Opdrachten:
a: Welke bijnaam heeft de Van Houtenkerk in de volksmond volgens de tekst over deze kerk?
b: Schrijf een vervolg op de tekst over de Van Houtenkerk in Weesp, te beginnen na de laatste zin.

Fragment:
Stadsherstel koopt Van Houtenkerk te Weesp
Stadsherstel heeft onlangs de Van Houtenkerk in Weesp aangekocht. Dankzij de goede contacten met de Stichting Oude Hollandse Kerken (SOHK) kwam Stadsherstel twee jaar geleden in contact met het bestuur van de Vrijzinnige Geloofsgemeenschap Nederlandse Protestanten Bond (NPB) afdeling Weesp, de eigenaar en gebruiker van deze kerk, door henzelf wel aangeduid als ‘gehoorzaal’ en in de volksmond ook ‘het chocoladekerkje’ genoemd. Met de aankoop wil Stadsherstel een bijdrage leveren aan het culturele aanbod in het oude stadje aan de Vecht.
Het bestuur van de afdeling Weesp zorgde tezamen met de Stichting Vrienden Van Houtenkerk al jaren voor een optimaal gebruik van de kerk, in een tijd dat de NPB deze steeds minder kan benutten. Vanwege het afnemende en vergrijzende ledenbestand zocht men een weg om de toekomst van het prachtige gebouw veilig te stellen. Zo ontstond via de SOHK het contact met Stadsherstel. En gelukkig ligt Weesp juist op het randje van de Stelling van Amsterdam, zodat Stadsherstel zich volgens haar nieuwe beleid ook met deze gemeente mag bezig houden.
Geschiedenis
In 1902 berichtten de gezusters Van Houten – telgen uit het bekende chocoladegeslacht – de hun sympathieke NPB in Weesp, dat zij bereid waren ten behoeve van deze vrijzinnige geloofsgemeenschap een gehoorzaal te bouwen, tezamen met een bewaarschool. Daartoe werd een stuk grond in het centrum van Weesp aan de Oude Gracht gereserveerd, waar toen nog de villa van de familie Van Houten lag met daaromheen de oude fabrieksgebouwen. De fabriek was net verhuisd naar een modern complex buiten de bebouwde kom. Het bureau Klinkhamer & Oüendag kreeg de opdracht het ontwerp van de nieuwe kerk te verzorgen. De bouw kwam onder leiding van Ouëndag te staan.
Jacob Frederik Klinkhamer (1854-1928) is in Amsterdam vooral bekend als ontwerper van de Graansilo aan de Westerdoksdijk. Bert Johan Ouëndag (1861-1932) dankt zijn bekendheid in de hoofdstad vooral aan de gebouwen van het Heinekencomplex aan de Stadhouderskade en vanwege zijn samenwerking met Berlage aan het hoofdkantoor van de Amsterdamsche Bank aan het Rembrandtsplein. De architecten waren in 1899 een associatie aangegaan, toen Klinkhamer werd benoemd tot hoogleraar te Delft. In 1905 nam Oüendag het bureau in zijn eentje over.

Aangeleverde data:
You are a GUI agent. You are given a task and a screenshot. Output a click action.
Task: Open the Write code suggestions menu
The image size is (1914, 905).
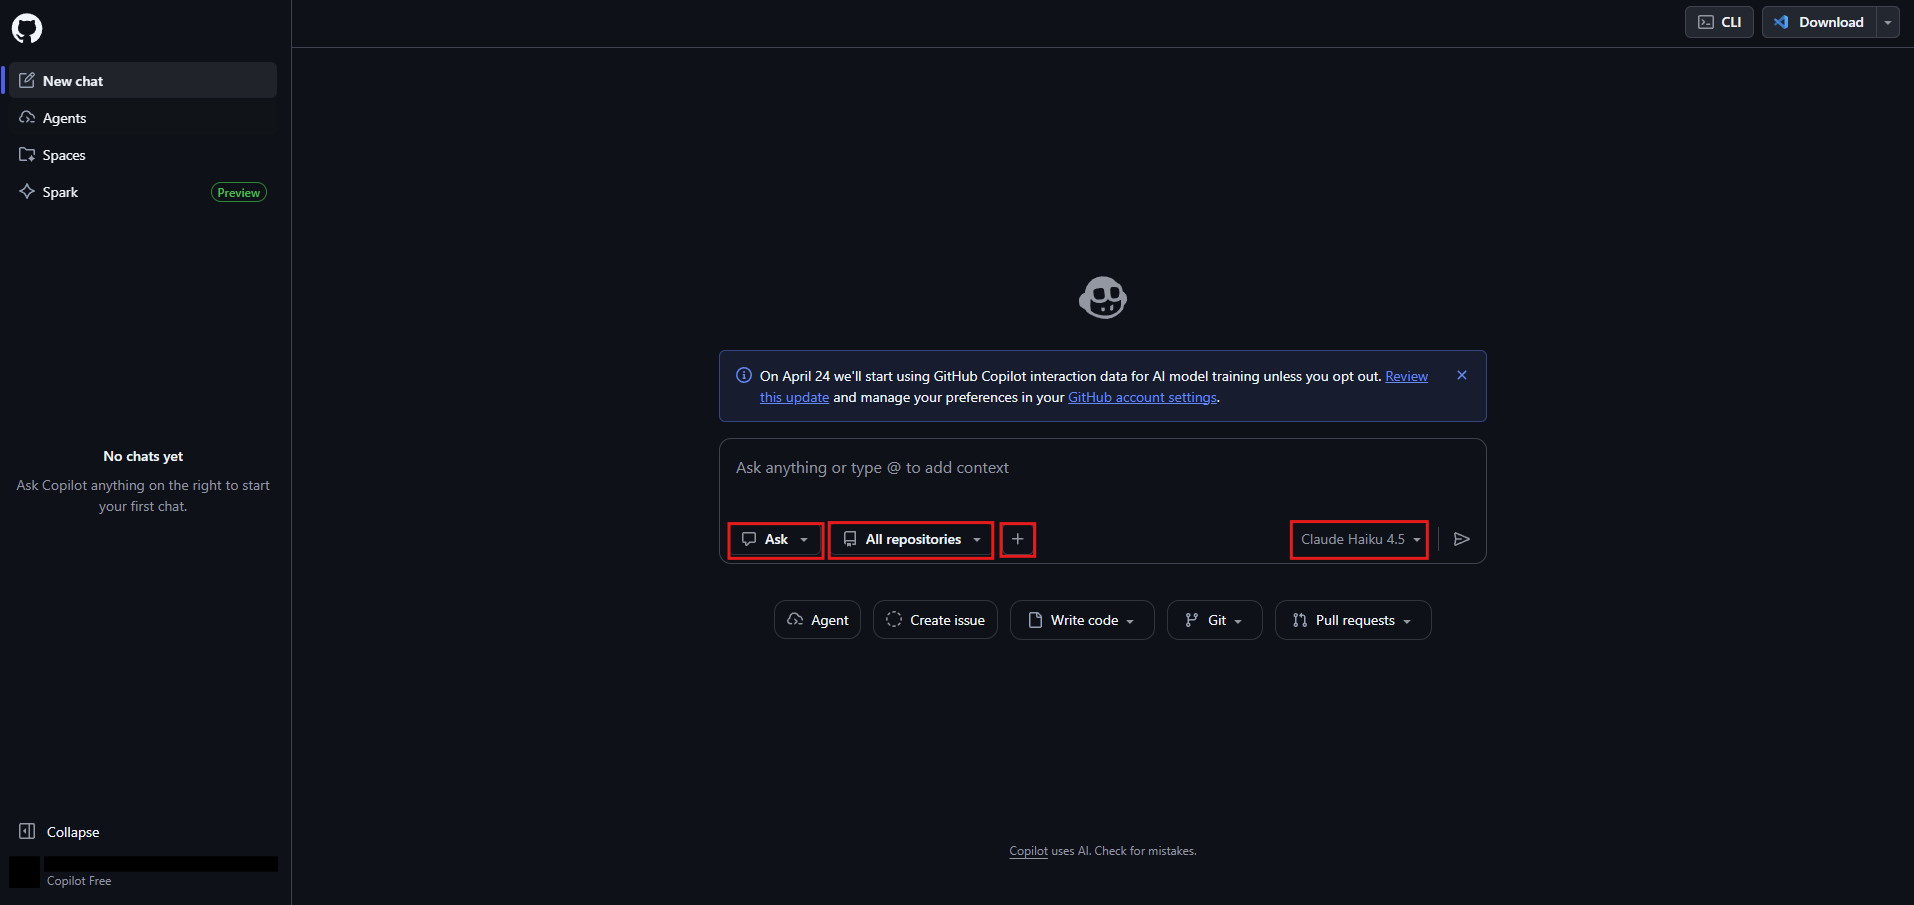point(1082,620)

Antwoorden per opdracht:
a: Het chocoladekerkje.

b:
Op 6 december 1906 werd het bedehuis in gebruik genomen en het jaar daarop werd de gehoorzaal nog voorzien van een prachtig orgel van de firma Adema uit Amsterdam. Het eigendom behielden de dames Van Houten eerst nog zelf, maar in 1940 droegen zij dit over aan de NPB.
De bewaarschool werd uiteindelijk de gemeentelijke bibliotheek, maar het hele complex is nog steeds een mooi voorbeeld van dit soort architectuur uit het eerste decennium van de twintigste eeuw. Vooral de kerkzaal met zijn originele interieur met prachtige kronen en wandarmaturen en veel sjabloonwerk op de wanden en plafonds mag zeer bijzonder genoemd worden. Bij de aanwijzing tot rijksmonument in 1999 karakteriseerde de toenmalige Rijksdienst voor de Monumentenzorg de kerk als gebouwd in Overgangsstijl, met neoromaanse stijlkenmerken en een bijzonder Jugendstilinterieur. Het heet ‘Overgangsstijl’, omdat deze architectuur de kenmerken van zowel de oude neostijlen als van de Berlagiaanse Nieuwe Kunst in zich heeft.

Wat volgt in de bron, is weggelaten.